● DOCUMENT PASSAGE:
Support MathsIsFun.com by clicking on the banners.

What music do I listen to? Clicky click

Offline

**John E. Franklin****Member**- Registered: 2005-08-29
- Posts: 3,588

He needs help qwabove 7, so I thought this would help. But he said he is bad at small sums, so maybe not, but this will give him a lot of practice! qwabove means equal and above.

**igloo** **myrtilles** **fourmis**

Offline

**John E. Franklin****Member**- Registered: 2005-08-29
- Posts: 3,588

Trachtenberg came up with this during WWII.

Click on link to follow:

http://www.pagalguy.com/forum/prep-reso … metic.html

**igloo** **myrtilles** **fourmis**

Offline

**John E. Franklin****Member**- Registered: 2005-08-29
- Posts: 3,588

Here are my notes for the times tables after I read about J. Trachtenberg.

50% means half

10% means take off the zero on the end, so 70 becomes 7, for example.

3 x 3

30% of 30

OR 50% of 30 minus 10% of 30 minus 10% of 30

OR half of 30 minus 3 minus 3

OR 3 + 3 + 3

OR 30/3 - 3/3

3 x 4

4 + 4 + 4

OR 30% of 40

OR 50% of 40 minus 10% of 40 minus 10% of 40

OR half of 40 minus 4 minus 4

OR half of 30 minus 3

OR 40/3 - 4/3

5 x 3

50% of 30

OR half of 30

OR 50/3 - 5/3

5 x 4

half of 40

5 x 8

half of 80

5 x 5

half of 50

6 x 5

5 plus half of 50

OR half of 60

6 x 6

6 plus half of 60

7 x 6

7 plus half of 70

OR 6 plus 6 plus half of 60

8 x 6

8 plus half of 80.

● WHAT IS BEING ASKED: Extend the forum thread on Trachtenberg times-table shortcuts above, picking up after its last line.

Collected data:

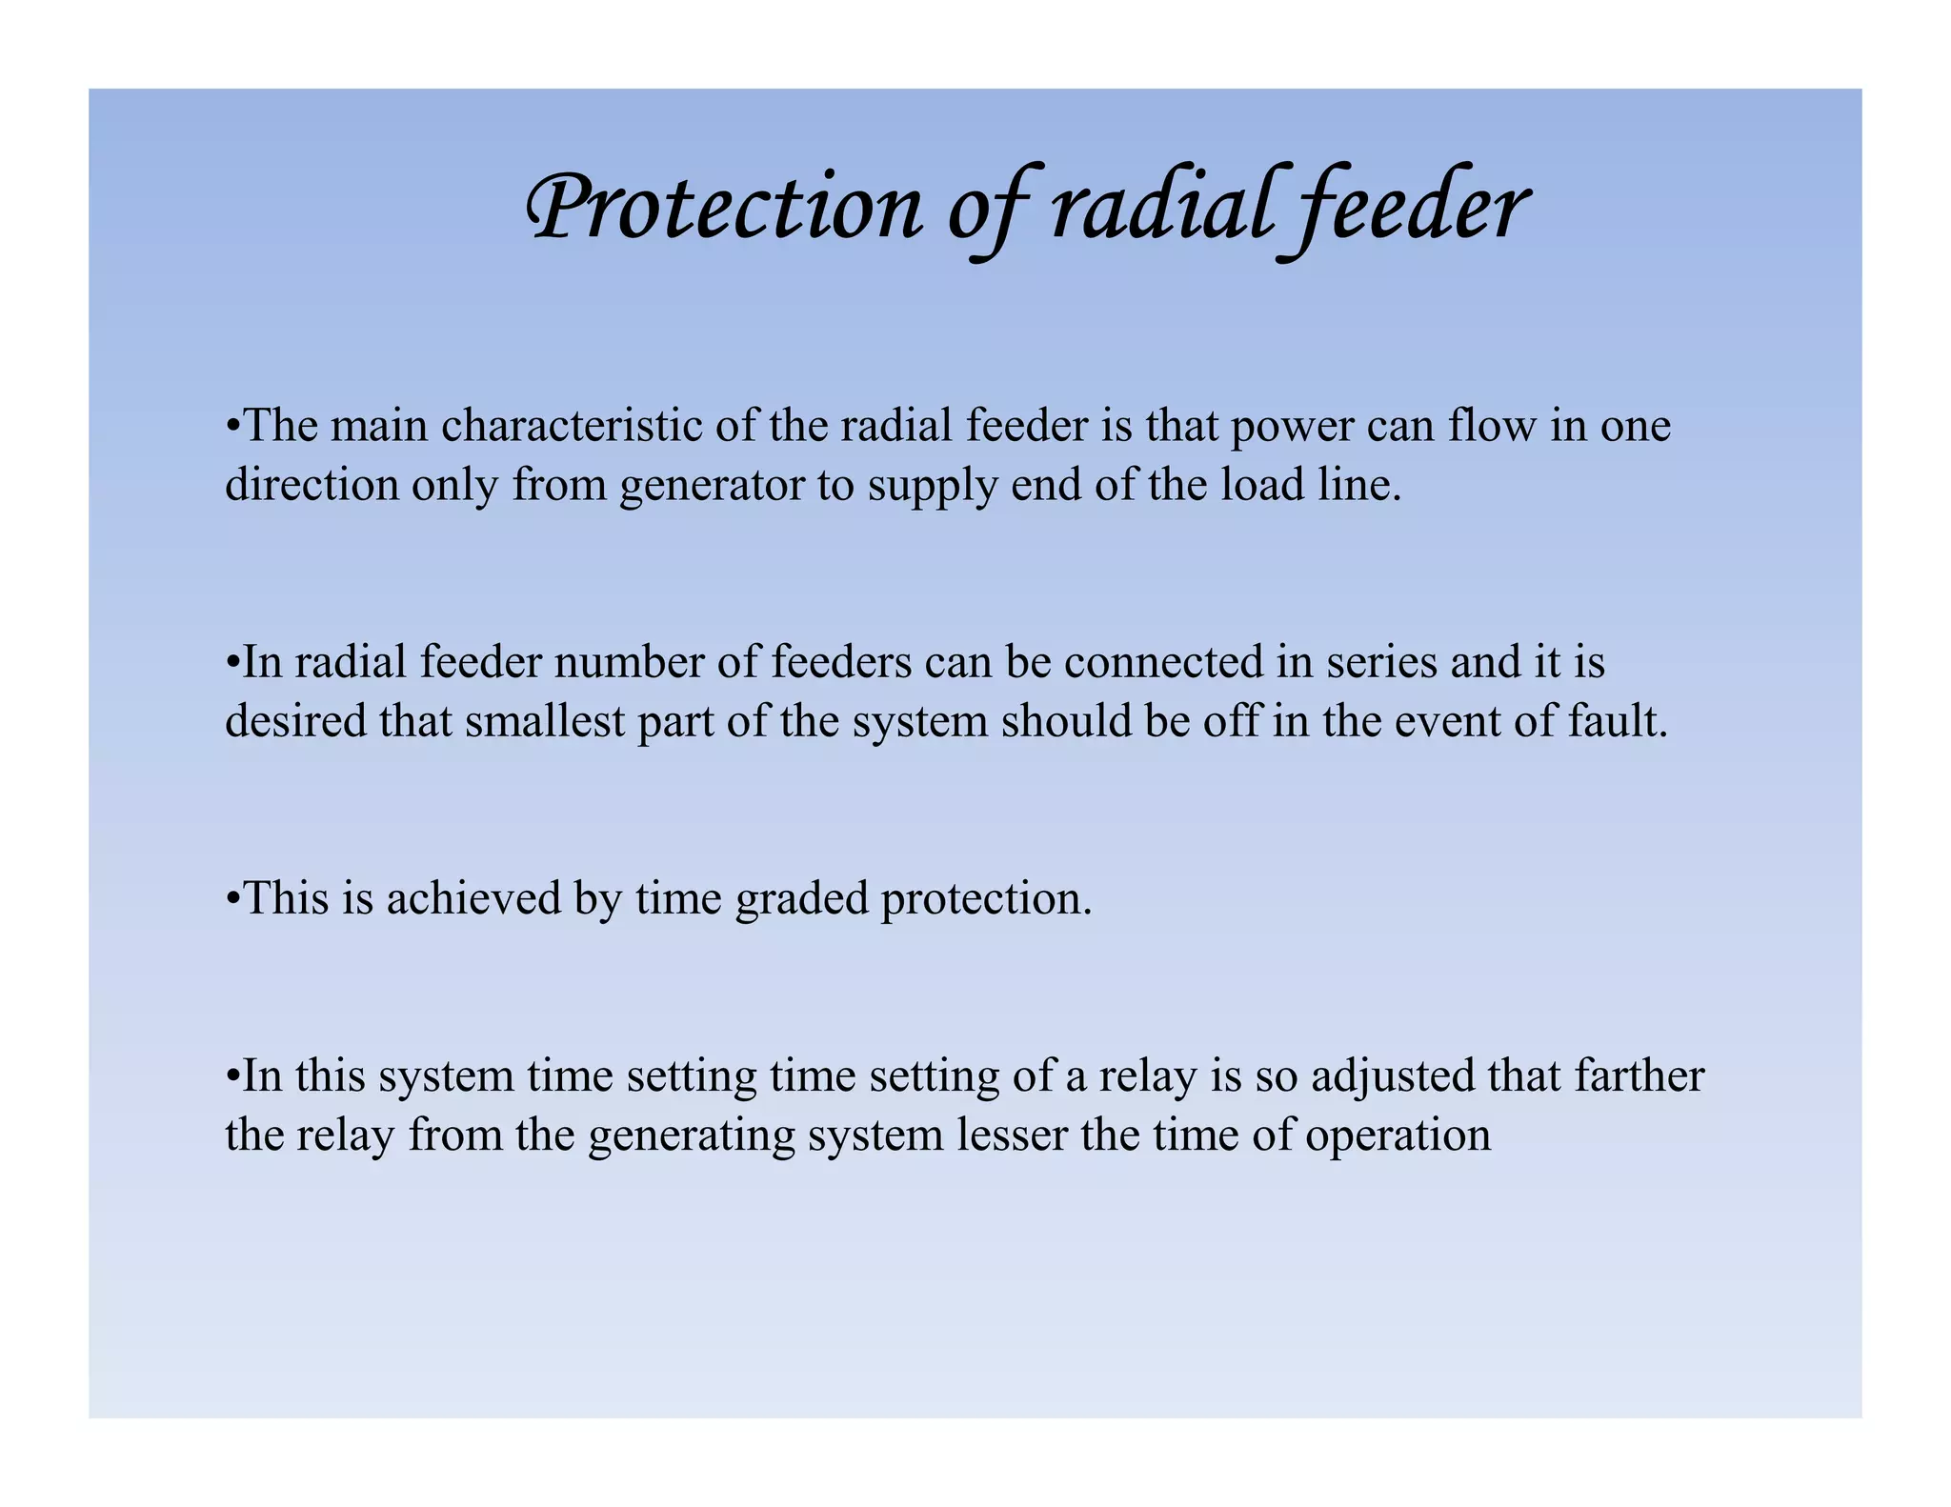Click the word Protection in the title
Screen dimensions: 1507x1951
coord(724,208)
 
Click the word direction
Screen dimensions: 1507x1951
coord(312,485)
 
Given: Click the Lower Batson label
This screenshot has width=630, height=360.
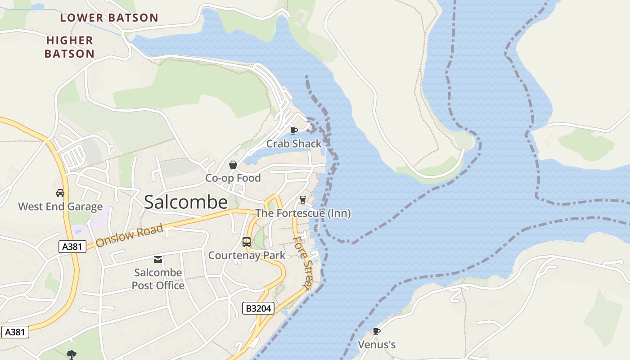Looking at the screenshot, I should pos(109,18).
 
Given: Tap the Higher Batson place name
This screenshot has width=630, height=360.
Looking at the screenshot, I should pos(70,47).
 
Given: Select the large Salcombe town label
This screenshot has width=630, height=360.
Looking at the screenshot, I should pos(185,202).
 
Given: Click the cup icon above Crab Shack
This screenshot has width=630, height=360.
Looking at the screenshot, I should pos(293,130).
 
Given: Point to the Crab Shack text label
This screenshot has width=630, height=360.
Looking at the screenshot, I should pos(294,144).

● TASK RESPONSE:
OR 60 minus 6 minus 6

9 x 6

9 plus half of 90.

OR 60 minus 6

7 x 8

half of 80 plus 8 plus 8

OR 70 minus 7 minus 7

I think of 7 x 8 as 70% of 80 or 50% of 80 plus 8 plus 8.

I think of 8 x 7 as 80% of 70 or 100% of 70 minus 7 minus 7.

I think of 6 x 4 as 60% of 40 or 50% of 40 plus 4.

7 x 9

90% of 70

OR 70 minus 7

OR 70% of 90

OR half of 90 plus 9 plus 9

**igloo** **myrtilles** **fourmis**

Offline

**John E. Franklin****Member**- Registered: 2005-08-29
- Posts: 3,588

fourteen or bigger works!!!

7 x 7 is **forty**-something because 7+7 is **four**teen.

7 x 8 is **fif**ty-something because 7 + 8 is **fif**teen.

7 x 9 is **sixt**y-something because 7 + 9 is **sixt**een.

8 x 8 is **sixt**y-something because 8 + 8 is **sixt**een.

8 x 9 is **sevent**y-something because 8+9 is **sevent**een.

9 x 9 is **eight**y-something because 9 + 9 is **eight**een.

If it's 13 or less it doesn't work all the time, so just use this for 14 to 18.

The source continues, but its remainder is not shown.